=== Material provided ===
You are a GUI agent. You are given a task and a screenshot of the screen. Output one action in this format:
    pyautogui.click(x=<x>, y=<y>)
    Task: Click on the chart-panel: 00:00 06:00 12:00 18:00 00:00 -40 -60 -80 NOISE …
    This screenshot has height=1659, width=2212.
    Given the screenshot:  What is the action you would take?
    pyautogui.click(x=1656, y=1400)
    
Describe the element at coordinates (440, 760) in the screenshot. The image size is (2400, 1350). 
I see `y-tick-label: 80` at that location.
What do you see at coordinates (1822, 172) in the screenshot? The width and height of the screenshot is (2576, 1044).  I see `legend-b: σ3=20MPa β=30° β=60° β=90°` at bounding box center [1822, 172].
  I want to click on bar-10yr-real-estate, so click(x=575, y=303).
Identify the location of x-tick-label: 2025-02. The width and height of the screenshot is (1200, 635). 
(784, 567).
===
Which lines of the records above contain the string "action"? Show each of those lines in full, and treat uppercase and lowercase as different.

Solution:
You are a GUI agent. You are given a task and a screenshot of the screen. Output one action in this format:
    Given the screenshot:  What is the action you would take?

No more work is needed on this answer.